A ideia de dar corpo na Sociedade do Notícias a um jornal desportivo, em período de muitas carências no país, mas de grande exaltação desportiva, esteve muito tempo a “ruminar”. Os estádios andavam permanentemente em ebulição, os campeonatos dos bairros, das empresas e dos quartéis idem. Na primeira “luz verde”, o nome escolhido foi “Equipa”. Para corporizar a ideia, a equipa integrava Renato Caldeira como chefe de Redacção e dois repórteres: Alexandre Zandamela e António Marmelo, este a acumular as suas funções com as de repórter fotográfico. Quando tudo parecia estar a postos, a carência de papel inviabilizou. Se não havia matéria-prima para as publicações já existentes…

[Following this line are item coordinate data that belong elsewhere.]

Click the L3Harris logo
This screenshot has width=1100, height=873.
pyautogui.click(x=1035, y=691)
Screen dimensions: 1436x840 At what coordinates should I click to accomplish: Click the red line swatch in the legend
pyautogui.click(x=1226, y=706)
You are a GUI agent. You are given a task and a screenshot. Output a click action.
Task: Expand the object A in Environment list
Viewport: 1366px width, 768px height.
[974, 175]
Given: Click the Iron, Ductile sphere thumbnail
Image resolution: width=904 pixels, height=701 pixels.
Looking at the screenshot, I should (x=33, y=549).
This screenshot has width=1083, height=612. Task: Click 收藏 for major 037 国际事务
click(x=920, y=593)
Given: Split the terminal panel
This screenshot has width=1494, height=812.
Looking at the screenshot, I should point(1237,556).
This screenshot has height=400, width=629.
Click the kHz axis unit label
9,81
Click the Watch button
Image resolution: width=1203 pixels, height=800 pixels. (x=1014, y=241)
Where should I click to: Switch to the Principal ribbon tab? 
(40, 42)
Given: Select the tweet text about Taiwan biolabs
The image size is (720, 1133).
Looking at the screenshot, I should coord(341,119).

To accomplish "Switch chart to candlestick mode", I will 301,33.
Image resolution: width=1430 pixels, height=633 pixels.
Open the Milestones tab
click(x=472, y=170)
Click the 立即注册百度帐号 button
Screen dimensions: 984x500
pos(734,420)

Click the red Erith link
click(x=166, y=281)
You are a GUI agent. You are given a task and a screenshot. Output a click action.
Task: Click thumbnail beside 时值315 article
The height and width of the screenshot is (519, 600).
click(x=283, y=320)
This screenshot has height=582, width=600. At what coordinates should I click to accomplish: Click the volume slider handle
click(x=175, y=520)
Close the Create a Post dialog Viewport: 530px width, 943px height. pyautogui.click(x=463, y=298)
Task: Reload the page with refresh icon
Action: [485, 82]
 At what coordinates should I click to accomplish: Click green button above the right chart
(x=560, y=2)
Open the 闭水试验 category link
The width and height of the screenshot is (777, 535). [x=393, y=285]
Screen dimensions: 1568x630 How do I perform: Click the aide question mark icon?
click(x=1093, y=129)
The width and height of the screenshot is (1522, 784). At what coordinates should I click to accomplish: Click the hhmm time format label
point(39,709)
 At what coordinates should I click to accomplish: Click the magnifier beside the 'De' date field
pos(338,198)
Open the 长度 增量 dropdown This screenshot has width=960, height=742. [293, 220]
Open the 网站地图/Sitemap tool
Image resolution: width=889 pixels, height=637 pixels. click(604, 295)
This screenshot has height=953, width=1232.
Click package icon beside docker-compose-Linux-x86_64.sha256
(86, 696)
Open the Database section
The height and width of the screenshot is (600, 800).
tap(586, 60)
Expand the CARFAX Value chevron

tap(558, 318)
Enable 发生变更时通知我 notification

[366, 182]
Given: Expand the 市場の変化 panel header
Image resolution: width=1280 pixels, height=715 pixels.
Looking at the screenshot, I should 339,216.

Finalmente, o parto sonhado
24 de Julho de 1987. Passam-se agora 30 anos. Finalmente, um sonho tornava-se realidade no país. O surgimento de um jornal desportivo. E na hora em que a velha rotativa lançou para o mercado essa publicação inteiramente dedicada a um fenómeno tão querido dos moçambicanos, a bicha à porta da SN começou bem cedo, para uma edição que só sairia à rua às 16 horas. José Catorze, o então director-geral da empresa, apesar de não ser um entendido na matéria, acumulava a direcção máxima do semanário.
A primeira “orientação”: cada pessoa da bicha, só podia comprar dois exemplares. A manchete: transferência de Chiquinho Conde para o Belenenses – a primeira legalmente autorizada pós-independência. Na última página, também pela primeira vez, falava-se de uma menina, um fenómeno de trancinhas Lurdes Mutola. Ela jogava nos juvenis do Águia d'Ouro, tinha um pé esquerdo terrível e “desgraçava” os futebolistas/homens das outras equipas. Deu então entrada na Associação um protesto, que culminou com a proibição de Mutola jogar nos federados com os meninos. Surgiu, em boa hora, a “mão” do falecido poeta José Craveirinha, que possibilitou o aparecimento da maior atleta moçambicana de sempre. Mas voltando ao lançamento do Desafio. O autor destas linhas, então com 38 anos, passou a chefiar editorialmente um projecto que poderia não durar, tendo em conta as experiências anteriores. Completavam a nova equipa redactorial, Boavida Funjua e Domingos Elias como repórter-fotográfico.
Desafio “pegou de estaca"
Cada letra e cada frase transportava um pouco de nós, os fazedores, após horas intermináveis de criação das matérias, revisão e “casamento” com as fotografias. Tudo acompanhado à minúcia até à paginação. E como estariam a reagir os leitores? Essa responsabilidade tirava-nos o sono, a tal ponto que eu, face à responsabilidade que tinha, bastas vezes “espreitar”, sem dar nas vistas, as reacções dos meus leitores, se eram de alegria ou desagrado.
O jornal cedo se popularizou e passou a bi-semanário, integrando novos repórteres dos quais vou recordar alguns: Homero Lobo, Rosa Inguane, Paraskeeva, Rui Rebouta, César Langa, Jeremias Langa, entre outros. Mas o mais importante é que tudo fazíamos para cobrir o máximo de actividades e modalidades. Cada modalidade, sobretudo as menos concorridas e de menor impacto, tinham no seu seio um “repórter” para nos fornecer os dados para as notícias. O mesmo acontecia com os bairros e até quartéis. Dois nomes me vêm à memória pela dedicação a esta causa: Horácio Sucena, do ciclismo e Hamilton Surtin do Xadrez, ambos infelizmente já falecidos.
Do sucesso deste empreendimento, um registo: uma quarta-feira à tarde, no campo do Maxaquene e durante um jogo de futebol, o público, numa avalanche que dava a entender alguma anormalidade, correu em massa em direcção aos portões. Eu que tinha participado no fecho do jornal nessa manhã, questionei a razão da correria. Disseram-me: “o Desafio acaba de sair”. Eram outros tempos e realidades, em que havia um grande nível de interesse, tanto pela leitura, como pelo desporto do país!